▸ DATA RECORDS:

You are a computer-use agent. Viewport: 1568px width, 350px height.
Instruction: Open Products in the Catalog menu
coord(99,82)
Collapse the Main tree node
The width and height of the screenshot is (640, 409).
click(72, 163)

▸ PROBLEM TO SOLVE:
Rewrite the data above, changing "Products" to "Orders" and leaving everything else as it is.

▸ THE RESPONSE:
You are a computer-use agent. Viewport: 1568px width, 350px height.
Instruction: Open Orders in the Catalog menu
coord(99,82)
Collapse the Main tree node
The width and height of the screenshot is (640, 409).
click(72, 163)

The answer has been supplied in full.